Trump’s Gov. Shutdown on Immigration Breaks Presidential Promises

This is the third week of the government shutdown over Trump’s border wall. The effects of a shutdown are widespread, affecting national parks, the economy, etc.

But, despite Trump’s promises to fix the broken immigration system, the government shutdown is causing an increased backlog in immigration courts that is extending the burden on a system that cannot handle it.

According to Ashley Tabaddor, the president of the National Association of Immigration Judges, 75 percent of the approximately 400 immigration judges in the United States have been furloughed without pay since December 2018.

Tabaddor says, “For every day we are closed, there are thousands of individuals whose cases will not be heard.”

Detained immigrants cases are still being heard, but the non-detained immigrant defendants (which is the majority of immigrants in immigration court proceedings) are having their cases postponed indefinitely.

Jean Reisz of University of Southern California Law says, “The non-detained docket has stopped so those who are in removal proceedings but not detained are not having their hearings…Ironically, the administration’s shutdown in pursuit of a wall has prevented it from deporting unlawful immigrants.”

While the shutdown may come to an end at any time, the effects on immigration court will be long lasting.

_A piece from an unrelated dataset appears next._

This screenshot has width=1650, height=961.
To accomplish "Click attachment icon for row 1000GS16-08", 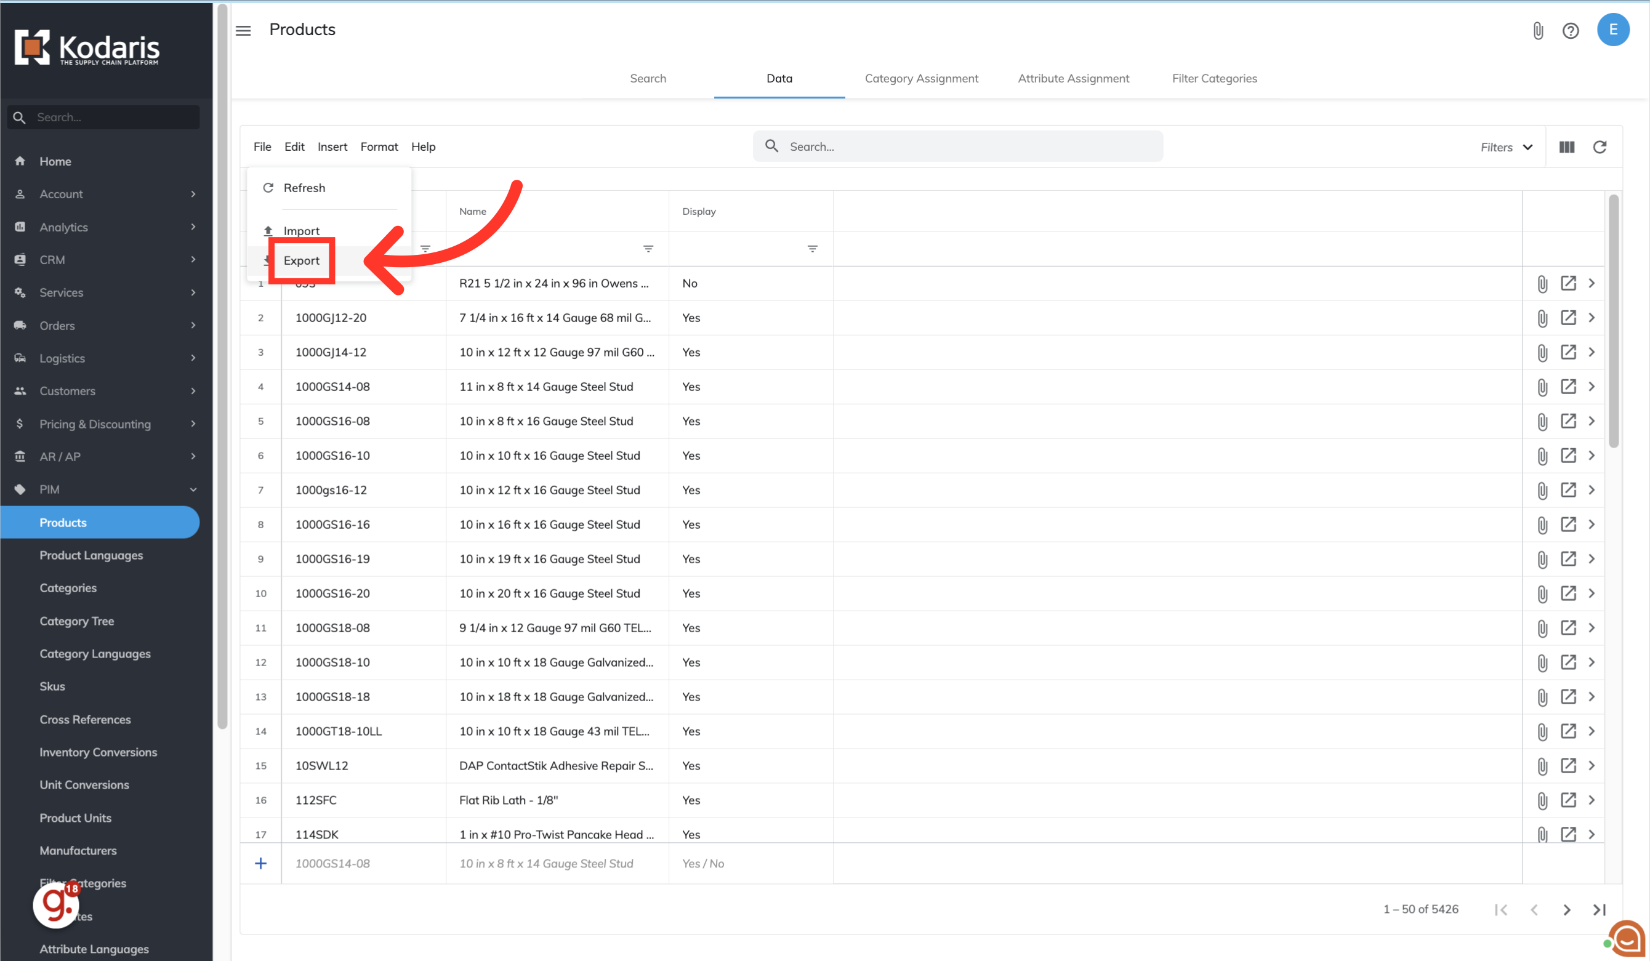I will pyautogui.click(x=1543, y=422).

Cases that are missed are not automatically rescheduled. Tabaddor explains, “When judges go back, [they] don’t hear cases that we missed, [they] hear what was scheduled years ago.”

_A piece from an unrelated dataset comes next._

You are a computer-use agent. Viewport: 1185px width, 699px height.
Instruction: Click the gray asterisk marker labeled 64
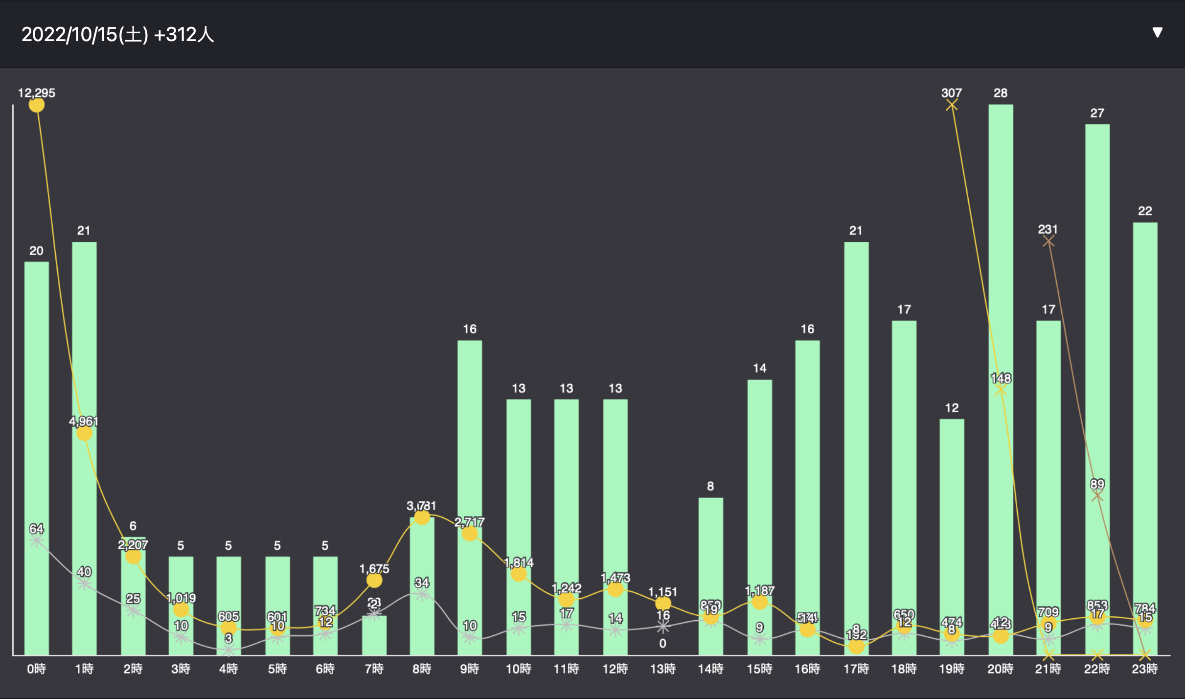coord(37,541)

Any missed cases will likely have to be rescheduled for years from now. The immigration courts are currently dealing with more than 800,000 cases backlogged.

Trump’s promises after being inaugurated in 2017 included reducing the immigration backlog at least fifty percent by the end of his first term. But, everything he has done since then, has ironically continued that backlog.

The November 2018 backlog was almost fifty percent larger than when he took office.